Lenders update the borrowing base regularly—sometimes daily, sometimes weekly—based on new invoices you submit and payments your customers make. If a previously eligible invoice ages past the cutoff, it drops out of the base. If a customer's credit deteriorates, their invoices may be excluded mid-term. Staying on top of eligibility helps you avoid surprises and manage your cash flow proactively.
How to Maximize Eligible Receivables
You can influence how much of your receivables qualify by adjusting your billing and customer management practices. Invoice promptly once work is complete. The sooner you bill, the sooner the receivable becomes eligible and the faster it ages toward the payment window lenders prefer. Avoid progress billing structures when possible, or negotiate milestone payments that correspond to clearly defined, completed deliverables.

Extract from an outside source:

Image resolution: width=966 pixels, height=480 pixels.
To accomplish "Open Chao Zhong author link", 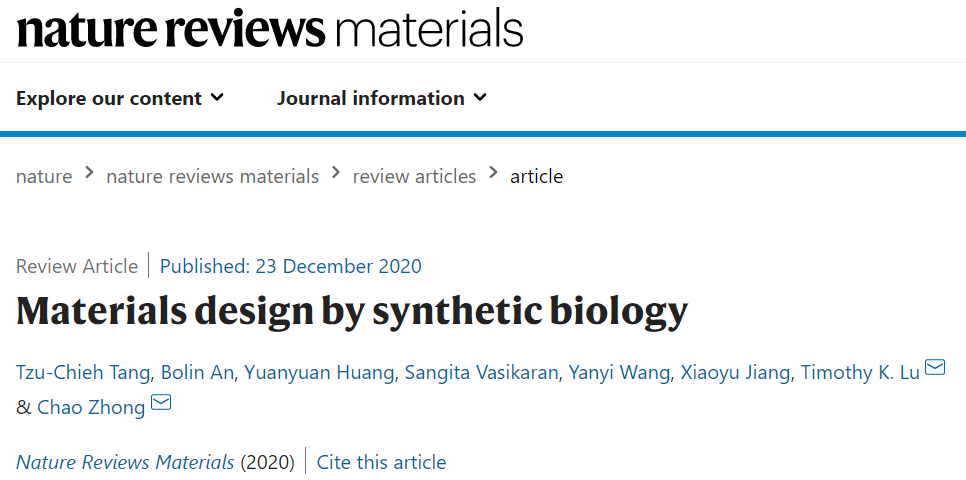I will (x=91, y=407).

Diversify your customer base to reduce concentration risk. If one customer represents more than a certain threshold of your revenue, consider strategies to grow other accounts or negotiate higher concentration limits with your lender. Maintaining strong credit management—running credit checks on new customers, setting appropriate credit limits, and monitoring payment behavior—also helps. Lenders are more comfortable financing receivables when they see that you're actively managing credit risk.
Keep your invoices clean and undisputed. Resolve quality issues before you bill, and communicate clearly with customers about payment terms. If a customer raises a concern, address it immediately rather than letting it linger. Disputed invoices rarely qualify, and even a small dispute can tie up a large receivable. Clear documentation—purchase orders, delivery receipts, signed acceptance forms—makes it easier for lenders to verify that the work is complete and the invoice is valid.
Frequently Asked Questions
Can I finance invoices with payment terms longer than 90 days?
Some lenders accept longer terms, especially for government or investment-grade customers, but they may charge higher fees or advance a lower percentage. Others set a strict cutoff and exclude anything beyond that window. If your industry typically works on extended terms, look for a lender experienced in that space.
What happens if a customer disputes an invoice after I've already borrowed against it?
Most financing agreements require you to repay the advance if the invoice becomes disputed or uncollectible. The lender may pull the receivable from your borrowing base, reducing your available credit. Resolving disputes quickly protects your liquidity and keeps your facility intact.
Do lenders exclude invoices from customers in certain industries?
Yes. Some lenders avoid industries they consider high-risk or difficult to collect, such as staffing, construction subcontracting, or startups. Others specialize in those sectors and have tailored eligibility criteria. Matching your business to a lender with relevant experience improves your chances of maximizing eligible receivables.
How often does my borrowing base get recalculated?
It depends on the agreement. Some lenders recalculate daily as you submit new invoices and customers make payments. Others do it weekly or monthly. More frequent updates give you faster access to capital as new receivables become eligible, but they also mean faster reductions when invoices age out or get paid.